Il y a longtemps que je veux rencontrer Josh Freed. Je connais cet Anglo-Montréalais francophile pour ses chroniques souvent hilarantes publiées dans The Gazette. J'aime bien son autodérision, le regard qu'il porte sur Montréal, ses deux solitudes et ses hivers «aussi sinistres qu'une soirée dans un bar d'Ottawa».


«Si le Québec est la société distincte du Canada, Montréal est la société distincte du Québec, un pied en anglais, l'autre en français et les deux dans la même bottine», écrivait-il dans Vive le Québec Freed!, un recueil de ses chroniques publié chez Boréal en 1996.
Qu'est-ce qui fait courir Josh Freed ces temps-ci? Le cinéaste a passé un mois en Chine où il a tourné clandestinement un documentaire sur la révolution sexuelle qui s'y déroule. Un documentaire fascinant présenté récemment à la CBC et qui sera diffusé en version française à la SRC cet hiver. Il travaille aussi sur un film dont le personnage principal est... son bureau. Qu'est-ce qu'il a, votre bureau? «Il est dégueulasse. It's a mess!» lance-t-il, sourire en coin.
Grand désordonné s'il en est un, Josh Freed dit avoir décidé de faire sa sortie du placard en désordre en allant à la rencontre de grands esprits qui ont le même «défaut» que lui. «Les personnes intéressantes ont souvent des bureaux dégueulasses, dit-il, une pointe d'ironie dans la voix. Quand on dit: An organized desk is an organized mind, c'est un slogan pour les nettoyeurs! Moi, je dis: An empty desk is an empty mind!»

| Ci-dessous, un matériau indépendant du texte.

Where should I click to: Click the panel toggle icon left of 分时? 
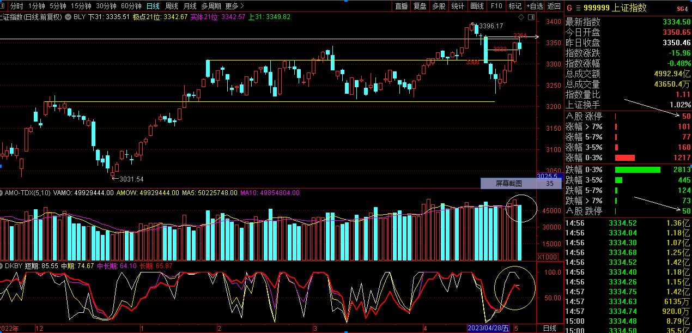[x=4, y=6]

Que trouve-t-on dans l'esprit foisonnant et désordonné de Josh Freed? Au café Titanic où nous nous sommes donné rendez-vous, nous n'avons parlé ni de Chine ni de sexe ni même des vertus du désordre, mais encore et toujours du Québec et du débat identitaire qui l'anime. «C'est LA chose qui m'a irrité le plus depuis quelques années. Je parle de ça souvent. It pisses me off. Je ne connais pas une personne non francophone qui n'est pas fâchée à ce sujet.»

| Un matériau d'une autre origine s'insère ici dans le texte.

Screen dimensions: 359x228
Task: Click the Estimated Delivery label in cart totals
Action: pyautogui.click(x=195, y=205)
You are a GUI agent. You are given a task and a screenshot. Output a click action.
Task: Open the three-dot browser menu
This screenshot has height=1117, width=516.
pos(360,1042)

Cette «chose», c'est le projet de loi sur l'identité de Pauline Marois qui rendrait notamment la citoyenneté québécoise des nouveaux arrivants et leur droit de vote conditionnels à la réussite d'un examen de français. «C'est la première fois depuis très longtemps que je me sens inconfortable au Québec», dit celui qui se demande quelle mouche a piqué le parti de René Lévesque pour qui il a jadis voté. «C'est très difficile d'imaginer que René Lévesque aurait été d'accord avec une loi qui crée deux classes de citoyens.»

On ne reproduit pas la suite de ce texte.